» **DIRECTIONS**:
a. According to the passage on the Sintashta culture, how many of the culture's fortified settlements are known?
b. Reproduce verbatim the stretch of the passage on the Sintashta culture from "The Sintashta culture (Note: /sɪn'tɑːʃtə/;" through "Corded Ware culture.".

------ PAGE EXTRACT

Bronze Age archaeological culture of the Southern Urals

The Sintashta culture (Note: /sɪn'tɑːʃtə/; Синташтинская культура, /ru/) is a Middle Bronze Age archaeological culture of the Southern Urals, dated to the period c. 2200–1900 BCE. It is the first phase of the Sintashta–Petrovka complex, c. 2200–1750 BCE. The culture is named after the Sintashta archaeological site, in Chelyabinsk Oblast, Russia, and spreads through Orenburg Oblast, Bashkortostan, and Northern Kazakhstan. Widely regarded as the origin of the Indo-Iranian languages, Sintashta culture is thought to represent an eastward migration of peoples from the Corded Ware culture.

The earliest known chariots have been found in Sintashta burials, and the culture is considered a strong candidate for the origin of the technology, which spread throughout the Old World and played an important role in ancient warfare. Sintashta settlements are also remarkable for the intensity of copper mining and bronze metallurgy carried out there, which is unusual for a steppe culture. Among the main features of the Sintashta culture are high levels of militarism and extensive fortified settlements, of which 23 are known.

------------
------ DATA

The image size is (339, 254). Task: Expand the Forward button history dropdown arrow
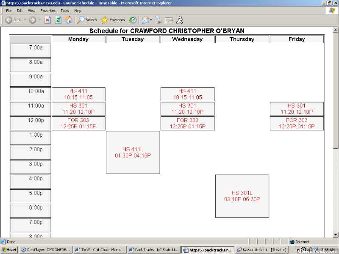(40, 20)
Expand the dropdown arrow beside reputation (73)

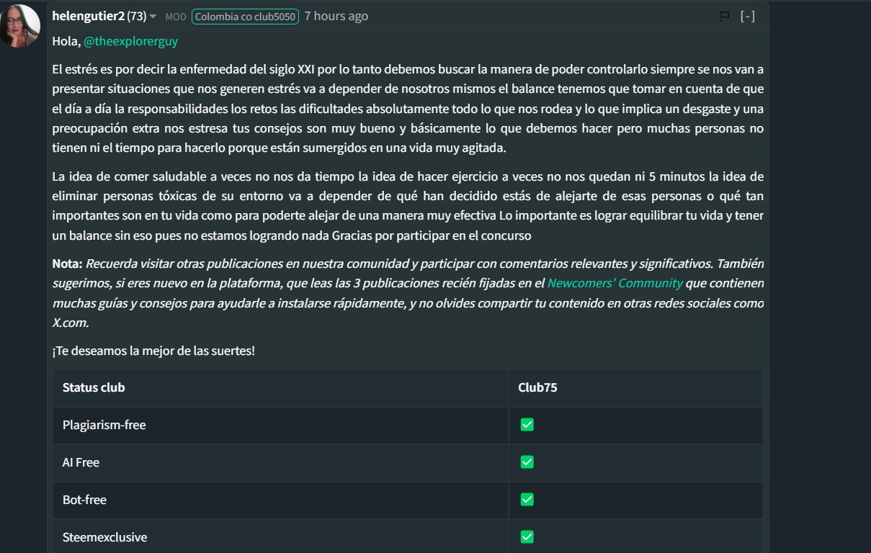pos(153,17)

------------
------ DATA

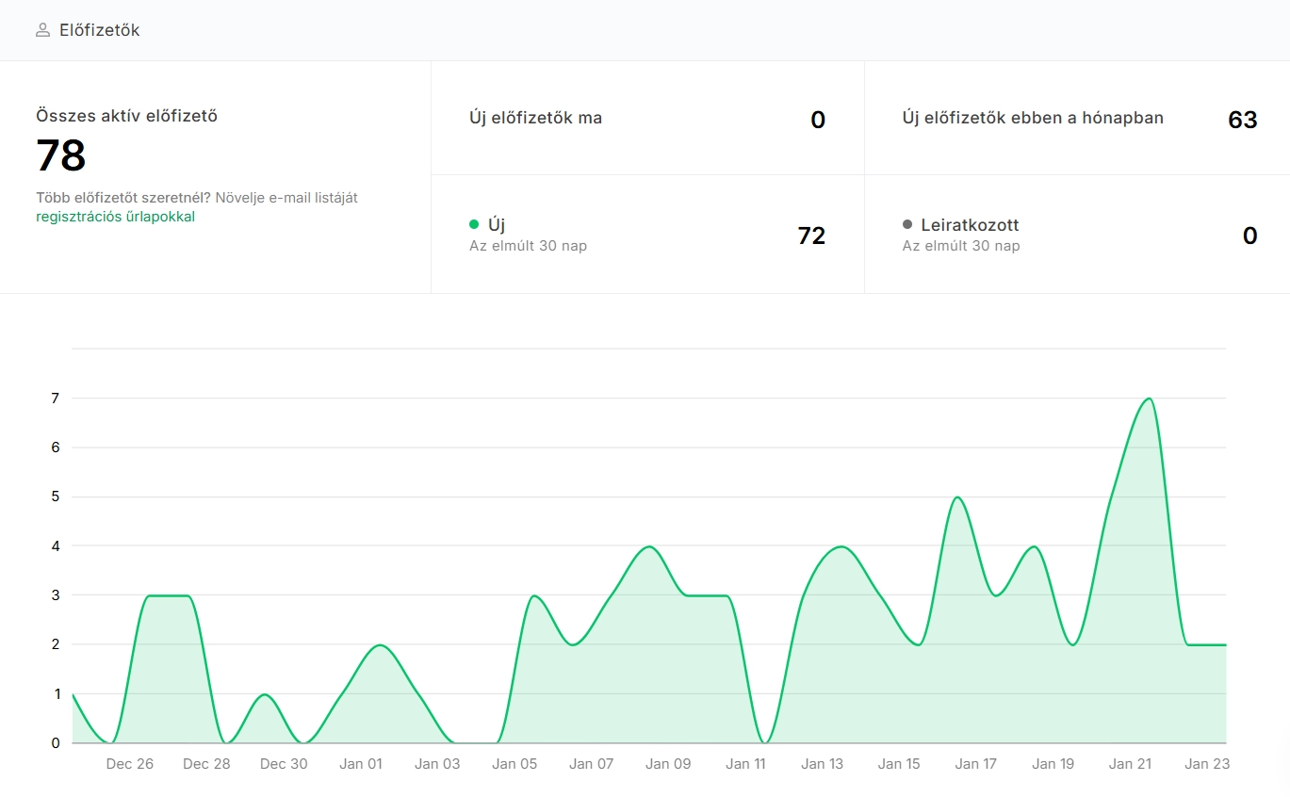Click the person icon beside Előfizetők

------------

» **TASK-BY-TASK RESULTS**:
a. 23

b.
The Sintashta culture (Note: /sɪn'tɑːʃtə/; Синташтинская культура, /ru/) is a Middle Bronze Age archaeological culture of the Southern Urals, dated to the period c. 2200–1900 BCE. It is the first phase of the Sintashta–Petrovka complex, c. 2200–1750 BCE. The culture is named after the Sintashta archaeological site, in Chelyabinsk Oblast, Russia, and spreads through Orenburg Oblast, Bashkortostan, and Northern Kazakhstan. Widely regarded as the origin of the Indo-Iranian languages, Sintashta culture is thought to represent an eastward migration of peoples from the Corded Ware culture.